* TASK TO CARRY OUT:
Please repeat the records word for word and skip the pictures.

═════ SUPPLIED INFORMATION

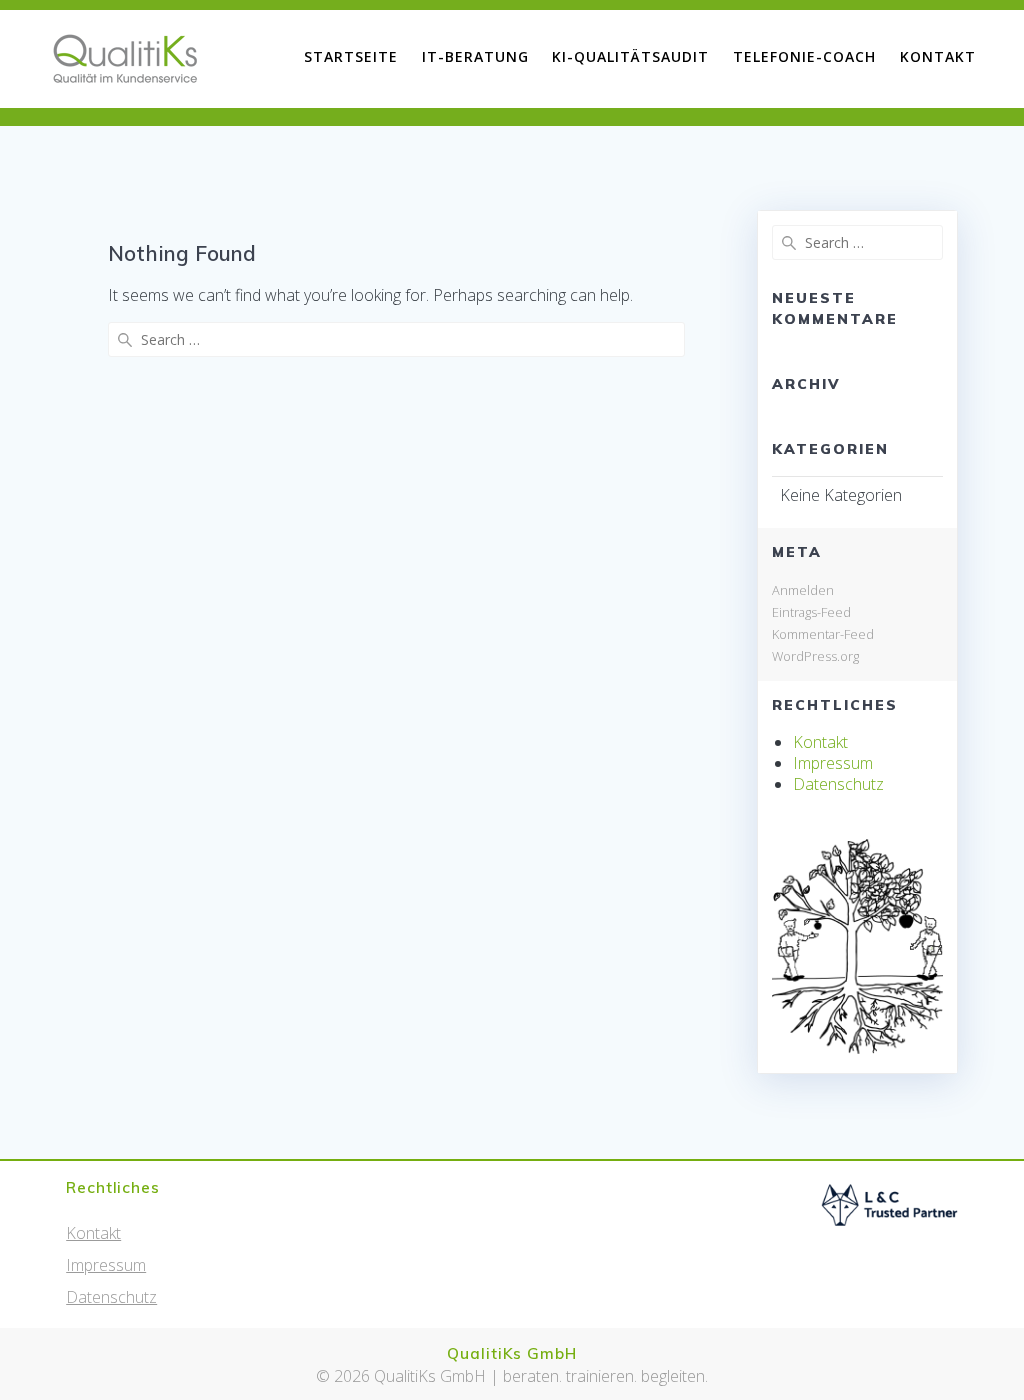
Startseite (351, 56)
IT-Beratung (475, 56)
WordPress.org (815, 656)
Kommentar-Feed (823, 634)
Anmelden (803, 590)
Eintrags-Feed (811, 612)
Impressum (833, 763)
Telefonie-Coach (804, 56)
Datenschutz (838, 784)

══════════

* ANSWER TO THE EXERCISE:
Startseite (351, 56)
IT-Beratung (475, 56)
WordPress.org (815, 656)
Kommentar-Feed (823, 634)
Anmelden (803, 590)
Eintrags-Feed (811, 612)
Impressum (833, 763)
Telefonie-Coach (804, 56)
Datenschutz (838, 784)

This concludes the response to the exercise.